Деррида находится в таком почтенном философском возрасте, он настолько преуспел, что пора обращаться к этике, этой негласной вершине всякой эффективной философии. Но с этикой у Дерриды большие проблемы. Философ, который призывает скорее нарушать, чем устанавливать правила, по мнению многих, не лучший советчик в этике. Деррида категорически не согласен с умами, видящими в "деконструкции" современную форму аморальности и безнравственности [13,с.32]. Он отмечает возрастание своего интереса к проблемам этики и стремится в этой связи сделать из деконструкции все необходимые выводы. Следует отдать должное последовательности Дерриды – его выводы деконструктивны.

Деррида обращается к анализу концепции ответственности, занимающей центральное место в современной этике. С помощью своего метода Деррида быстро выясняет безответственность ответственности (сплошь и рядом нескромно и невежливо возлагать именно на себя ответственность, тем самым нахально преувеличивая свою значимость) и ответственность не-ответа (безответственности) по уже указанным основаниям [13, с.32-42]. "Так что же делать? Ответить невозможно. Невозможно ответить на вопрос об ответе" [13, с.42]. Остается одно – неустанно проводить деконструкци») и принимать решения "вне правил и воли". Такова этика, настаивающая в конечном счете не на ответственности, а на тайне и страсти, которые вне правил [13, с.46-49].

Деконструктивизм Дерриды одни воспевают, другие презирают. Как бы то ни было, его деконструктивизм – яркое событие философии последней трети XX века. С ним приходится считаться.

 

Жан Лиотар: конституирование постмодернизма

Жан-Франсуа Лиотар (1924-1998) первым из мэтров новейшей философии осознал в полной мере необходимость постановки вопроса о постмодерне. Его книга "Состояние постмодерна" (1979) в считанные годы принесла ему мировую известность. В отличие от своих коллег, влиятельных не менее его самого, Лиотар в открытую и не без известного провокационного умысла объявил себя сторонником постмодерна, объясняя содержание последнего Даже детям (одна из его книг называется "Постмодерн в изложении для детей" [17]). Проследим за тем, какие аргументы Лиотара позволили ему открыть новую философскую территории.

Рабочая гипотеза Лиотара "состоит в том, что по мере вхождения общества в эпоху, называемую постиндустриальной, а культуры – в эпоху постмодерна, изменяется статус знания" [18,с.14]. Речь идет об обществе, начало которого связывается с концом 50-х годов, – информационном обществе. В первую очередь именно влияние информационных технологий изменило природу знания. Это изменение породило недоверие к старому знанию, в том числе и к философии. Постмодерн определяется именно как недоверие к старому знанию, функционирующему в форме больших (мета)рассказов [18, с. 10]. Проблема состоит в определении статуса нового знания и ответа на его вызов. Что происходит? Что нужно делать в состоянии постмодерна?

(Исходные данные)
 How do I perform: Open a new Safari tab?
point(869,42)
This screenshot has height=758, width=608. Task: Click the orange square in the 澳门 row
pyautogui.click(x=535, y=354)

(Условия заданий)
A. Ответьте на вопросы по тексту о Дерриде и Лиотаре:
(i) Анализ какой концепции, которая занимает центральное место в современной этике, предпринимает Деррида?
(ii) В каком году вышла книга Лиотара «Состояние постмодерна»?
(iii) Как определяется постмодерн?
B. Продолжите текст о Дерриде и Лиотаре, начав сразу после его последнего предложения.

(Ответы по заданиям)
A.
(i) Концепции ответственности.
(ii) В 1979 году.
(iii) Как недоверие к старому знанию, которое функционирует в форме больших (мета)рассказов.

B.
В поиске ответов на вопросы постмодерна Лиотар рассматривает любое знание в качестве языковой игры, феномена, открытого Витгенштейном. Структура языковой игры определяется соотношением денотативных, перформативных и прескриптивных высказываний [18,с.30-31]. Каждое из этих высказываний позиционирует определенным образом свой референт, отправителя и получателя информации. Денотативные высказывания что-либо констатируют (например, "Университет болен"; действительно ли он болен, каждый может определить на основе фактов). Перформативные высказывания являются исполнением некоторого действия (ректор объявляет: "Университет открыт"; университет открыт, ибо во власти ректора исполнять действие – открытие университета). Прескриптивные высказывания предписывают действия получателю информации в соответствии с властными полномочиями ее отправителя ("Дайте средства университету"). Во всех трех случаях имеет место языковая игра и она легитимна (оправдана) не иначе как в силу явного или неявного противоборства (агони-стики) игроков [18,с.33]. Люди в качестве "атомов" общества расположены на пересечении прагматических, т.е. жизненно важных для них связей [18,с.47]. Коммуникация предполагает игры, их ставки, агонистику, согласие (консенсус), но и несогласие (дисконсенсус).

Сравнение нарративного (народного, традиционного, ненаучного) и научного (рассказов) знаний выявляет ряд любопытных особенностей. Нарративный рассказ принимается повествователем и слушателем в качестве легитимного (законного), поскольку оба принадлежат к одной и той же культуре, предание переходит от одного члена сообщества к другому. Так передается набор прагматических правил, здесь нет сколько-нибудь разветвленных аргументации и доказательств [18,с.58,61,69]. В нарративном рассказе денотативные, перформативные и прескриптивные высказывания образуют синкретическое единство. Легитимность наррации не является проблемой, она считается чем-то естественным, не нуждающимся в обосновании.

Принципиально иначе обстоят дела в случае научного знания: оно избирает денотативные высказывания и изолирует их от перформативных и прескриптивных высказываний. Два последних типа высказываний формируют социальную связь. Все это означает, что наука изолируется от прагматики. Правомерность (легитимность) науки должна быть доказана на основе аргументов и данных экспериментов [18,с.66-67]. Имеется в виду достижение всеобщего согласия именно на этой базе: нельзя не соглашаться с хорошо проверенными данными экспериментальных наук. Но истинное положение дел оказывается значительно хуже желаемого.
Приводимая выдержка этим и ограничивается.